[Stored records]
# # #
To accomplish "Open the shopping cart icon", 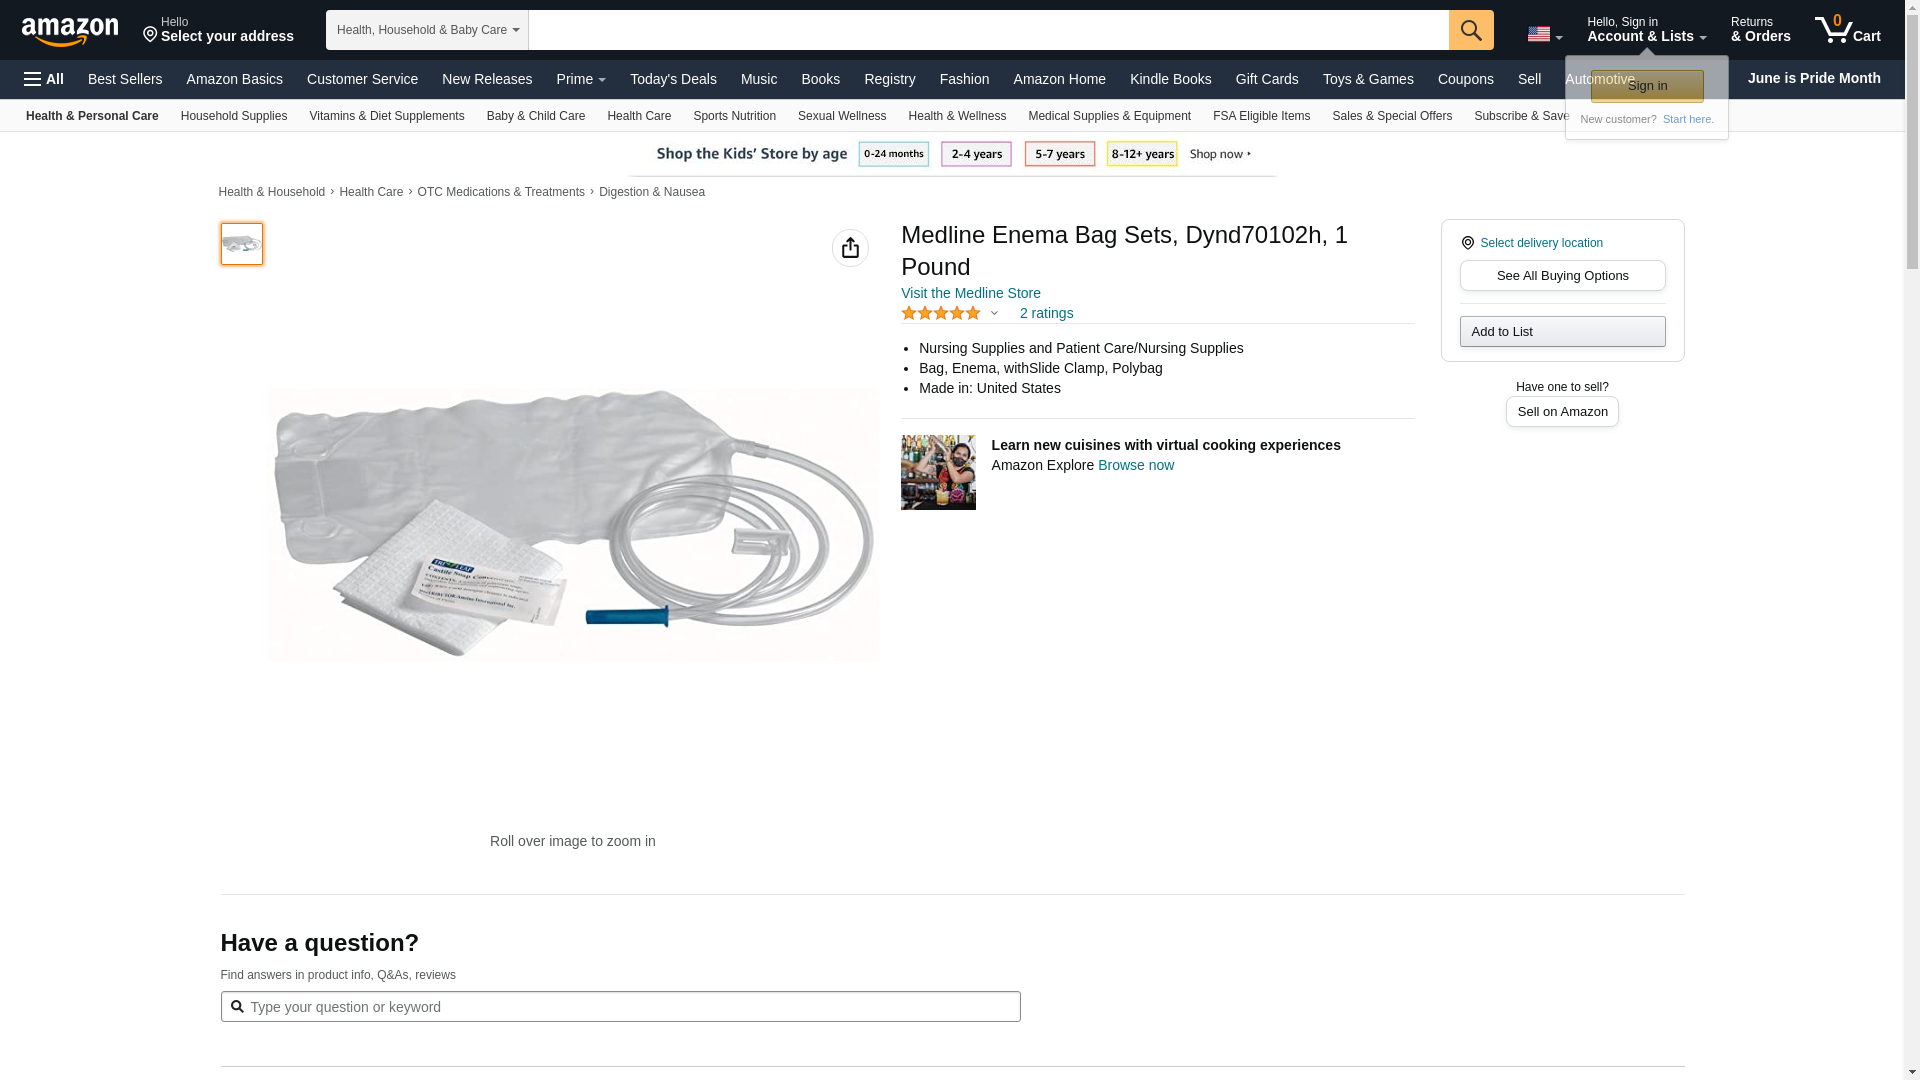I will 1847,30.
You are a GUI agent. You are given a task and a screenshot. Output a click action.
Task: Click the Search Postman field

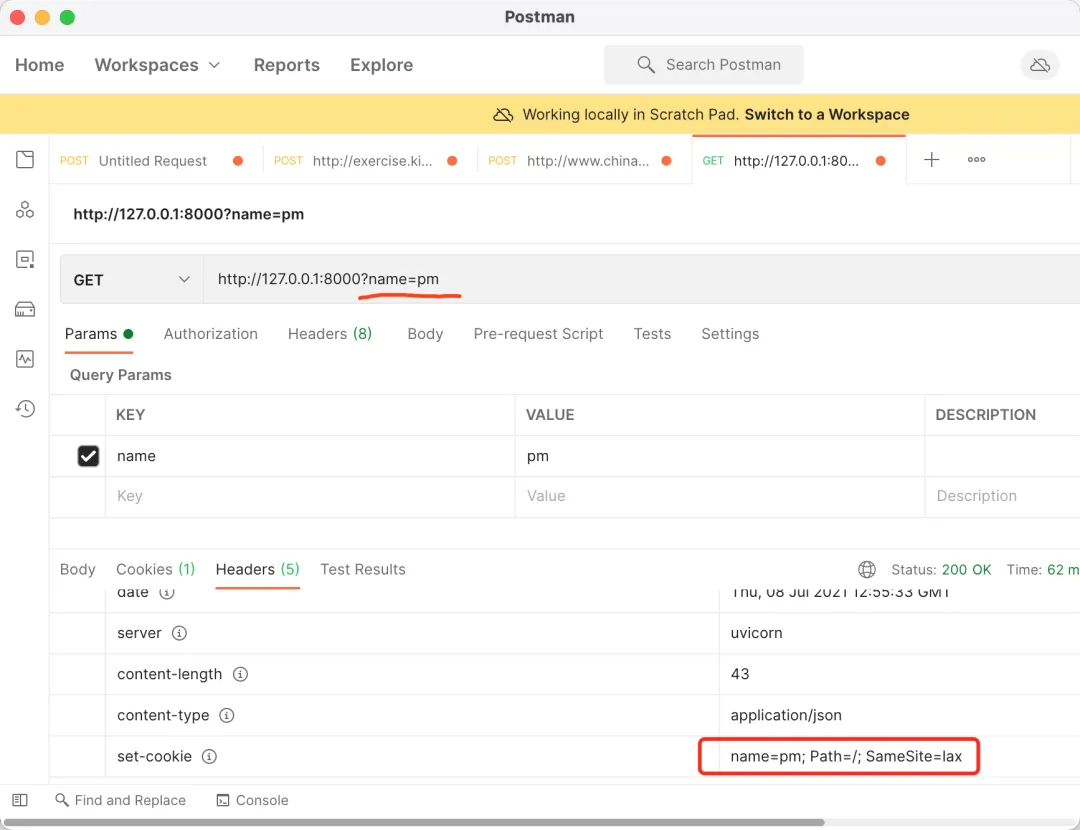click(x=703, y=65)
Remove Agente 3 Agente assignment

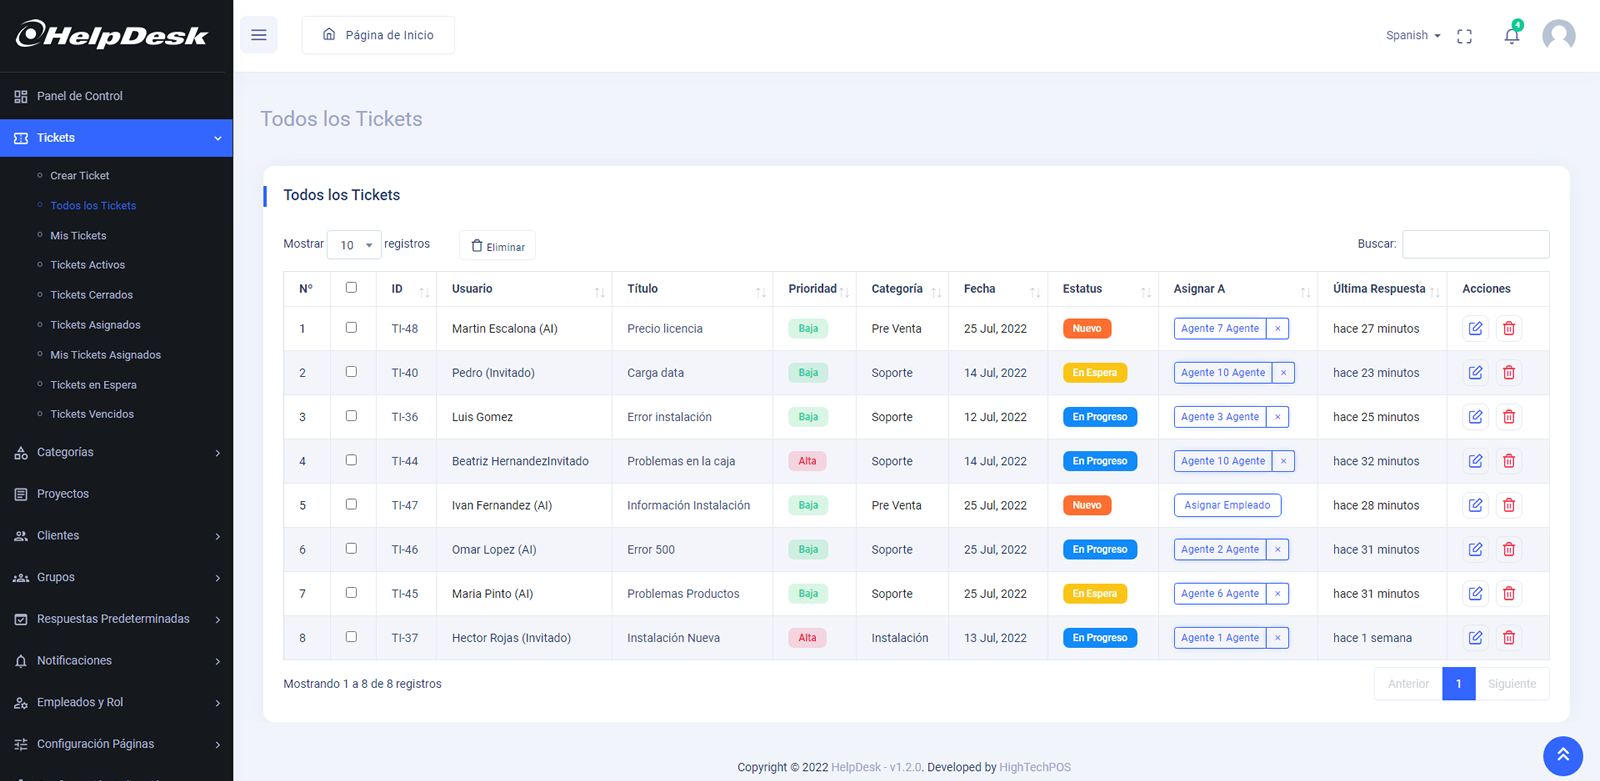[x=1277, y=417]
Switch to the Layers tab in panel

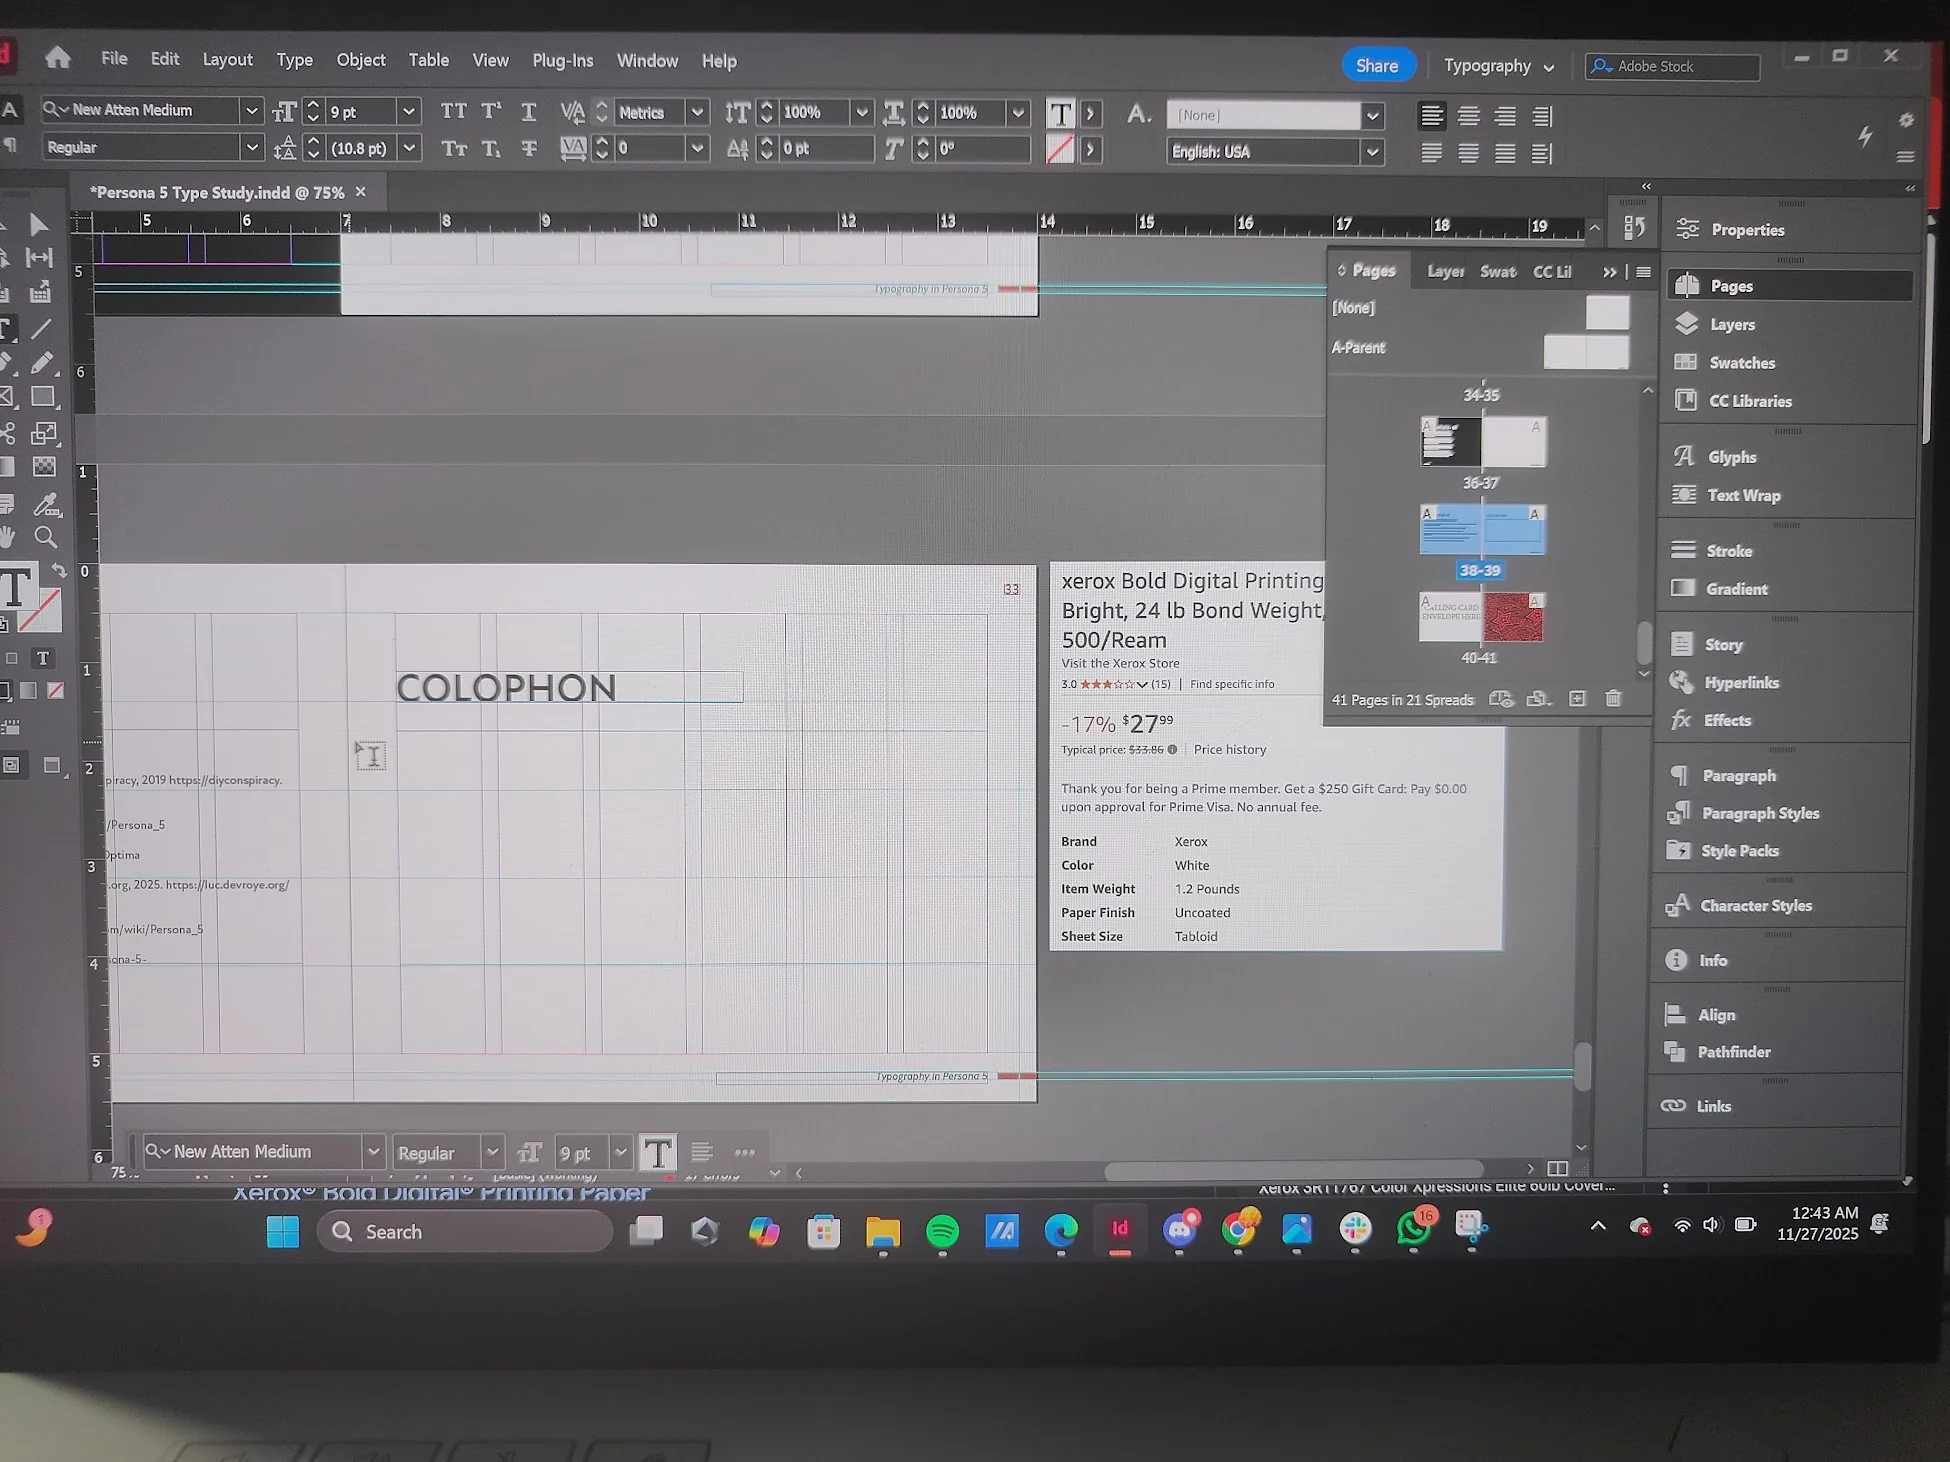(x=1445, y=271)
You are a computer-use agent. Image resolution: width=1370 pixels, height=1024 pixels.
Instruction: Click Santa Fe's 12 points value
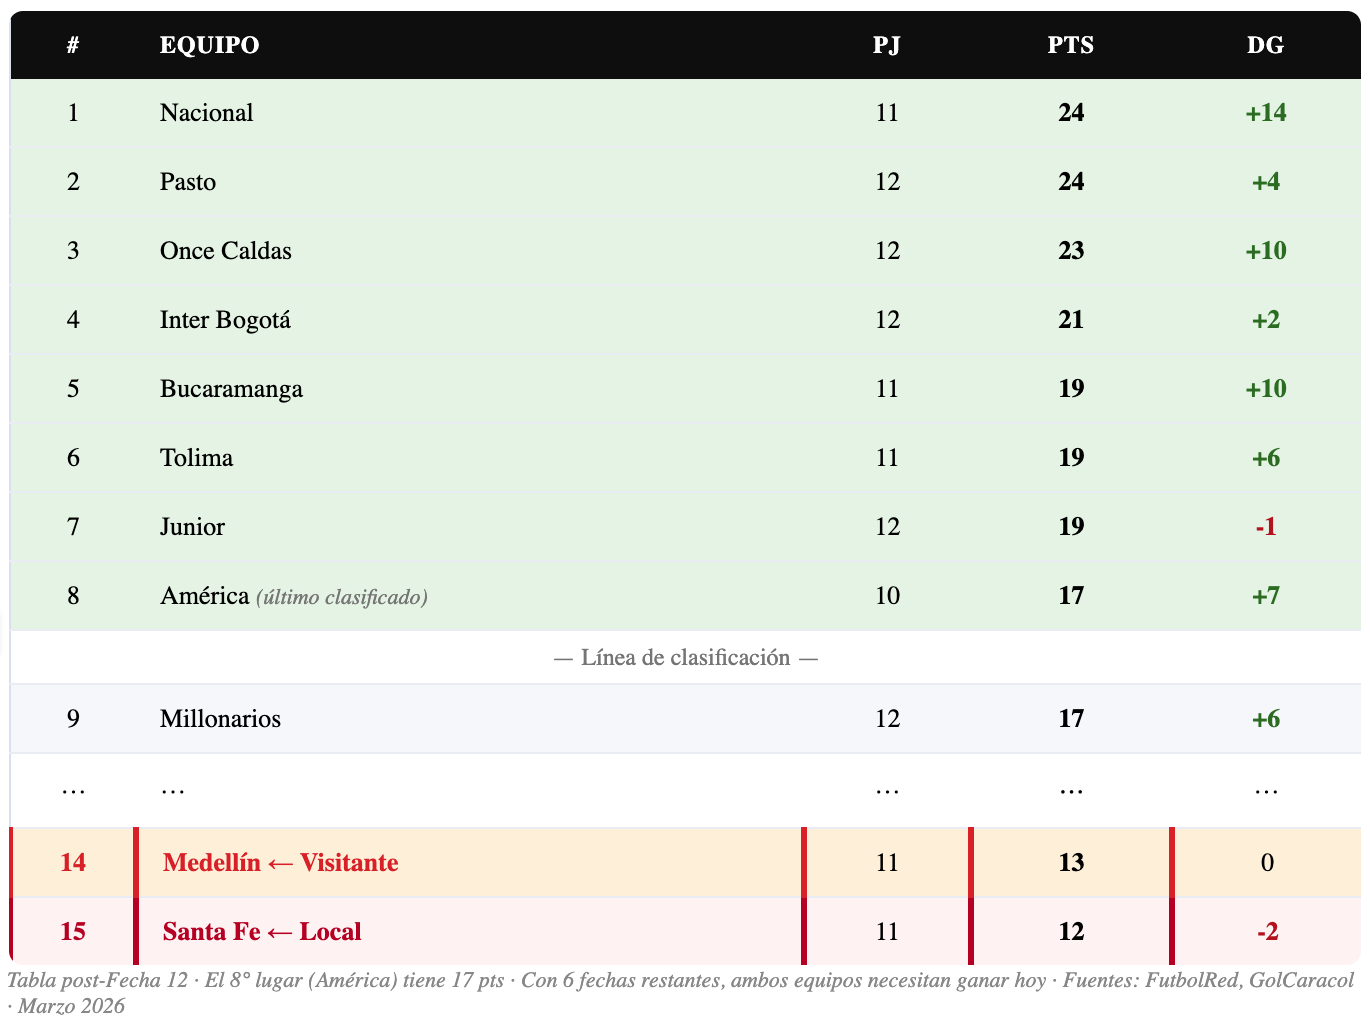(x=1070, y=932)
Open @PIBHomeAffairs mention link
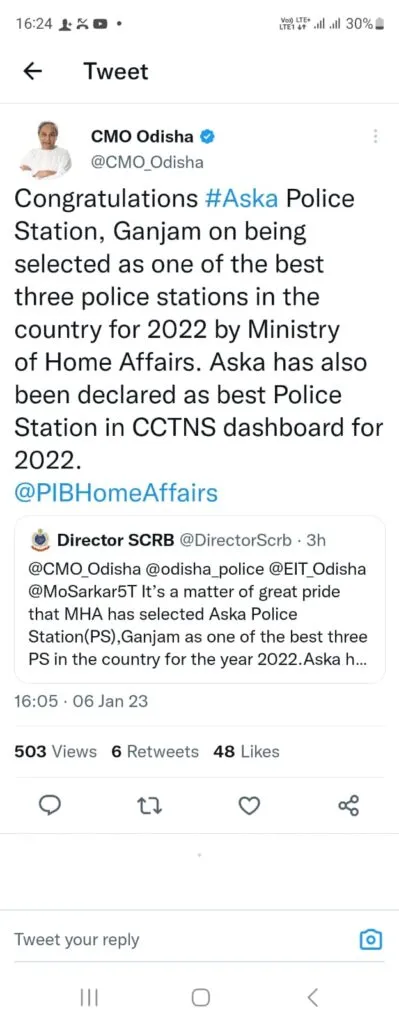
# # #
> _PROMPT_:
Transcribe exactly the lines running from the line with "Task: Click the Search Postman field" to the last line of the entries. Pictures stay out of the copy.

> _RESPONSE TO THE TASK_:
Task: Click the Search Postman field

click(x=703, y=65)
Remove Agente 3 Agente assignment

[x=1277, y=417]
Switch to the Layers tab in panel

(x=1445, y=271)
You are a computer-use agent. Image resolution: width=1370 pixels, height=1024 pixels.
Instruction: Click Santa Fe's 12 points value
(x=1070, y=932)
Open @PIBHomeAffairs mention link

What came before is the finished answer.